Zo werd bv. een soort vis: Coulacantha, die men alleen van fossielen kende gedateerd op 70-220 miljoen jaar oud omdat deze fossielen in de zgn. 'ammonieten aardlaag' gevonden werden, totdat deze vis in 1952 in levende lijve in de wateren rond Madagascar gevangen werd. Eenzelfde gebeurtenis speelde zich af rondom de Metasequoia, een boom die ook zo'n 220 miljoen jaar geleden bestaan heeft, en nog niet zo lang geleden herontdekt werd in een dal waar nog vele aantallen van deze boom welig groeiden! Nu wordt deze boom ook wel 'levend fossiel' genoemd en kunt u deze boom als veel gebruikte laanboom tegenkomen. Het is een prachtige naaldboom, die in de -,sinter zijn naalden verliest. Vraagt u er maar naar bij uw tuincentrum. Zo zijn er nog vele voorbeelden te noemen, waaruit blijkt, dat de dateringen van miljoenen en zelfs miljarden jaren niet kloppen en nattevinger-dateringen blijken te zijn!

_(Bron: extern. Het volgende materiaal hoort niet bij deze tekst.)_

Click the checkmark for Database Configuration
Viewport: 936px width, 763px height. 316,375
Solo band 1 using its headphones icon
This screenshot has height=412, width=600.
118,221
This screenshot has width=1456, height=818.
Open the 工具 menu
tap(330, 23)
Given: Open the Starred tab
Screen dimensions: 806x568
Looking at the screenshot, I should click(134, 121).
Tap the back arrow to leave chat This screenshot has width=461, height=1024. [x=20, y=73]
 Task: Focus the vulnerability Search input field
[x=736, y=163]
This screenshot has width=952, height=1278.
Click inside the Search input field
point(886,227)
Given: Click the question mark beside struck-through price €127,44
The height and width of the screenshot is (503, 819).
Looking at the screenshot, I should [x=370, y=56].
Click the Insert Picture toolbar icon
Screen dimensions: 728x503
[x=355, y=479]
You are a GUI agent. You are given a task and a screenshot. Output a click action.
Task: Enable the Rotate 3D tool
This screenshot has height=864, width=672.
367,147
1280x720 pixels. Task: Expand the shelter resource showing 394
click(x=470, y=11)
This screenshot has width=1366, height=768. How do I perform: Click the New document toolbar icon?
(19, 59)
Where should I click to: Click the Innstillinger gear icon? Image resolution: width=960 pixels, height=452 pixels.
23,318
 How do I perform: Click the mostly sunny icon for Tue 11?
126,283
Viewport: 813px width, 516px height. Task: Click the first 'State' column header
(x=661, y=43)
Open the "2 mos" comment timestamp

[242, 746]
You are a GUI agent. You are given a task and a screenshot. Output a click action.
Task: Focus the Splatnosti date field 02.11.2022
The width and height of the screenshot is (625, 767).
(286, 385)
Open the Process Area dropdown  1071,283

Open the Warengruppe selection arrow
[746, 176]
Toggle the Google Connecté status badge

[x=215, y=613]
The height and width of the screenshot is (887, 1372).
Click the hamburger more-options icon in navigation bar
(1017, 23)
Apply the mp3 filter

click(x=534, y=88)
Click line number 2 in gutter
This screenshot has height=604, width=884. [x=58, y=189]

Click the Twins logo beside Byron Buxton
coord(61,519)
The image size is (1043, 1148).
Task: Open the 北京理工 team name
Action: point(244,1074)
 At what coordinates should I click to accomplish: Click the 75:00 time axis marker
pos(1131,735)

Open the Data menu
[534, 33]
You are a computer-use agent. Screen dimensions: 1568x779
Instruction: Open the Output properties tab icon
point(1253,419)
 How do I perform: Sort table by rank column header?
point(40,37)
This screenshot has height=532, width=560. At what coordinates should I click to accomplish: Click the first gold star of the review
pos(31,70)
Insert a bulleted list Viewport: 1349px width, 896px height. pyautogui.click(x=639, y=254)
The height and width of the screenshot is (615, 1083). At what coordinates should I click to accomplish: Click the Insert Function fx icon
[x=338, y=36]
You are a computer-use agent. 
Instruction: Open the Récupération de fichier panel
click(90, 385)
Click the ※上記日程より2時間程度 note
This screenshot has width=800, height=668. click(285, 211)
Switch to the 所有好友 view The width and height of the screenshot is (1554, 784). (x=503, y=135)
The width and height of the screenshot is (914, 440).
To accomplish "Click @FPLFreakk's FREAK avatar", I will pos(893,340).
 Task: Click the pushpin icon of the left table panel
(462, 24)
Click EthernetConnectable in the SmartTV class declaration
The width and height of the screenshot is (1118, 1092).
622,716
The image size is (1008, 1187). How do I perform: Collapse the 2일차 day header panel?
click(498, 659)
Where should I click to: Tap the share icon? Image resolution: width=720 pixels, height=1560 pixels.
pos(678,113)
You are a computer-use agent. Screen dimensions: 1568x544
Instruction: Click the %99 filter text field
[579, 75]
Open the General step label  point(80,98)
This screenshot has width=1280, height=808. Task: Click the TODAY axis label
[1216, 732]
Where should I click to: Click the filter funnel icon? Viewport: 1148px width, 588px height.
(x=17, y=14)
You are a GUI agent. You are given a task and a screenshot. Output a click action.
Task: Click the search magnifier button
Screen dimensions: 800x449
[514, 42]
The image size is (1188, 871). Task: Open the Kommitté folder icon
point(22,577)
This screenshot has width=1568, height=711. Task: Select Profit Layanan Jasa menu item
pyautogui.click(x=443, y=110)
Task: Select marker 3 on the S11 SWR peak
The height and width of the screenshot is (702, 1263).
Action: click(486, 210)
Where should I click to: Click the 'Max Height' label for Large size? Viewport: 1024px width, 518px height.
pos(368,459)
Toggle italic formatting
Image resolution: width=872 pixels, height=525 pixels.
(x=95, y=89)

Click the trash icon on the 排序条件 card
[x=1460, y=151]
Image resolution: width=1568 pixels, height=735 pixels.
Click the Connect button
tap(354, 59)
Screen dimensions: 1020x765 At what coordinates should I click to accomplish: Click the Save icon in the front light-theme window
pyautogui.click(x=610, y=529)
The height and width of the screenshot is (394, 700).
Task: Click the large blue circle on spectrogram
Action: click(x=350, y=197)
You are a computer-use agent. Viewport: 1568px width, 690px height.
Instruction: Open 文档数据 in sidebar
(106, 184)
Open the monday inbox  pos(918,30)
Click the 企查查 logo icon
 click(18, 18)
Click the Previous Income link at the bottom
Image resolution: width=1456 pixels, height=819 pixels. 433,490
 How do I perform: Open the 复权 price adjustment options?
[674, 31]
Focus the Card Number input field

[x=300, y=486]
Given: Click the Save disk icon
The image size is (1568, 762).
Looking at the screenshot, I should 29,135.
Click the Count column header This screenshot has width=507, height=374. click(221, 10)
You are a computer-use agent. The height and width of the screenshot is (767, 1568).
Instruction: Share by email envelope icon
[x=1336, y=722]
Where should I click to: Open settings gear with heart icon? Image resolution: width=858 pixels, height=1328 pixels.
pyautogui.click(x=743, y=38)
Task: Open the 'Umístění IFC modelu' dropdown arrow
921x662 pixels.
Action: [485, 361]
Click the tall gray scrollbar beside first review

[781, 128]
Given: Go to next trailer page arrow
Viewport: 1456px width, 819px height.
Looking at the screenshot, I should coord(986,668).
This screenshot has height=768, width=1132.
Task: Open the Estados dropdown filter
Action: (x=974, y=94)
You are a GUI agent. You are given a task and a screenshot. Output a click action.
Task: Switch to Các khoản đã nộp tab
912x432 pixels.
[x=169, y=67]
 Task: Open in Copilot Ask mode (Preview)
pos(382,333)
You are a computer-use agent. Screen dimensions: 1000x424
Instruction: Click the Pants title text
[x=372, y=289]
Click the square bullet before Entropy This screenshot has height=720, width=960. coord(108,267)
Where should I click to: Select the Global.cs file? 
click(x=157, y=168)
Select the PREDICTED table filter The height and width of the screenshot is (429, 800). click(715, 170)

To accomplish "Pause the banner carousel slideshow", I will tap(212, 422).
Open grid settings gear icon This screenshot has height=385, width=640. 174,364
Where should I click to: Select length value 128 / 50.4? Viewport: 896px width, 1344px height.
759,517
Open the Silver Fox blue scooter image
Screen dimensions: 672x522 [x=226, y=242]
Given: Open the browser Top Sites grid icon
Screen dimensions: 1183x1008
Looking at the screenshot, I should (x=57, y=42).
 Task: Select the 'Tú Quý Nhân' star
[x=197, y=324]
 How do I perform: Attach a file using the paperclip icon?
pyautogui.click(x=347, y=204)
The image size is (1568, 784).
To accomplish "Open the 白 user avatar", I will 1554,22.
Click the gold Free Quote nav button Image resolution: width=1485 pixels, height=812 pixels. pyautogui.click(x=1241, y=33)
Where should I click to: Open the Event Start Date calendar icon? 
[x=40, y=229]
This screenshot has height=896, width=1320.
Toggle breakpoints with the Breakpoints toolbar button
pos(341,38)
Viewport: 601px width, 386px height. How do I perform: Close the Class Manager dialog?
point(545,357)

Eén dezer dagen kwam ik in een tijdschrift een verklaring van het boek Openbaring tegen, waarin geleerd werd, dat het boek Openbaring nog in z'n geheel vervuld moet worden. Ook de hoofdstukken twee en drie, waarin de zeven brieven aan de gemeente beschreven worden zullen in de toekomst vervuld worden. Deze zeven gemeenten staan representatief voor dat deel van Israël dat door de prediking van het koninkrijk tot geloof zal komen en zijn dan ook toekomstige gemeenten. Deze visie kwam mij erg vreemd over. Wat vindt u van deze theorie? (A. P. te E.)

Antwoord:
Het is bekend, dat de brieven aan de zeven gemeenten uit Openbaring 2,3 een boodschap bevatten voor zowel verleden, heden en toekomst. De brieven werden aan zeven, toen functionerende, gemeenten in Asia geschreven en konden op dat moment, waarop ze deze brieven ontvingen hun lessen hieruit leren en toepassen. De boodschap van de zeven brieven heeft ook te maken met de Oud-Testamentische periode, te weten van de schepping tot en met de ballingschap. Verder heeft de boodschap van deze zeven brieven ook de gemeente van nu iets te zeggen. Wat we in deze brieven tegenkomen vinden we ook vaak in de huidige gemeente terug. In deze brieven vinden we de ontwikkeling van de gemeente vanaf de Pinksterdag in Jeruzalem, waarop de heilige Geest uitgestort werd tot aan de opname van de gemeente terug. Met name de brief aan de gemeente te Laodicea richt zich op de laatste periode van de gemeente hier op aarde.

Toch geloven we, dat deze zeven brieven aan de gemeenten de periode van Pinksteren tot aan de opname voorstelt en dat de gemeente na hoofdstuk 3 niet meer in het boek Openbaring op aarde te vinden is. In Openbaring 4 vinden we symbolisch de opname van de gemeente in de woorden: "Klim hierheen op". Hierna vinden we de gemeente als de 24 oudsten rondom de troon en de schare, gekleed in witte klederen.

Zo geloven we, dat het boek Openbaring een drie-deling kent: "Schrijf dan hetgeen gij gezien hebt" (ver-leden-hoofdstuk 1), "heden-hetgeen is" (hoofdstuk 2,3) en "hetgeen na dezen geschieden zal" (toekomsthoofdstuk 4-22).

We hebben geen aanwijzing vanuit Gods woord om in de zeven gemeenten, zeven Israëlische gemeenten te zien, die zich na de opname der gemeente door de prediking van het koningschap van Christus zullen vormen.